Much of the credit for that goes to Hall, who makes Chubbuck a discomfitingly awkward presence (in a way that seems fairly accurate, based on what little real-life footage still exists), but not a figure of ridicule. First seen conducting an imaginary interview with President Nixon, the 29-year-old reporter is at once enormously ambitious and paralyzingly insecure, a combination that manifests itself as what can only be called neurotic arrogance. She consistently butts heads with the station manager (Tracy Letts) of the tiny local affiliate for which she works in Sarasota, Florida—in particular, she’s disgusted by his predilection for tawdry stories involving sex and violence, as opposed to sober, hard-hitting investigation. The station’s news anchor, George Ryan (Michael C. Hall), does his best to encourage Christine and lend a sympathetic ear, but their friendship is complicated by her massive crush on him, which at first seems unrequited and then, when he starts flirting with her a little, inspires her to retreat even further into a protective shell.

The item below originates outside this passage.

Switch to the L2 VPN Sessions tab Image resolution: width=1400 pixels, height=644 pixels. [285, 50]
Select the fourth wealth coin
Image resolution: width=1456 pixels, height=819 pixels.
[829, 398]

As Kate Plays Christine noted/warned, there’s a high degree of difficulty here. Tackling this life with honesty and respect demands a tricky balancing act between context and character, which first-time screenwriter Craig Shilowich performs remarkably well. Christine explores the numerous ways that the era’s open sexism contributes to Chubbuck’s professional frustration, and does so without pretending that her own eccentricities weren’t also a factor. Likewise, the film deals head-on with Chubbuck’s well-documented despair about still being a virgin at 29, but avoids creating the impression of a woman who offed herself simply because she couldn’t get laid. Campos wisely tones down the extreme formal aggression that distinguished his first two features, trapping Rebecca Hall’s abrasive, live-wire performance within sterile flatness. The movie contains too many internal contradictions for any facile armchair diagnoses. Rather than make a futile attempt to explain why Chubbuck did what she did, Christine embraces the irresolvable.
What of the ghoulishness, though? Kate Plays Christine ends with Sheil struggling to perform Chubbuck’s on-air suicide, and the doc concludes that our desire to see it (people have spent decades trying to determine where a recording of the actual broadcast may have wound up) is fundamentally unhealthy. That may be so, but since Christine succeeds in imagining Chubbuck’s life to be as arresting as her death, watching it isn’t exclusively a tense countdown toward a horrific money shot (so to speak). And while the film does depict the suicide, that moment isn’t nearly as memorable as a pitch-perfect coda involving a fairly minor character, which combines generosity, poignance, and rueful irony in unnerving proportions. This magnificent ending reverberates backward, imbuing everything that precedes it with a clearer sense of purpose. It’s also as serendipitous a “fuck you” toward Kate Plays Christine as the ending of Kate Plays Christine is a “fuck you” toward Christine. Indeed, seeing both movies is a richer experience than seeing either one alone. One says nobody should make a Christine Chubbuck movie. The other defiantly says, “We’re gonna make it after all.”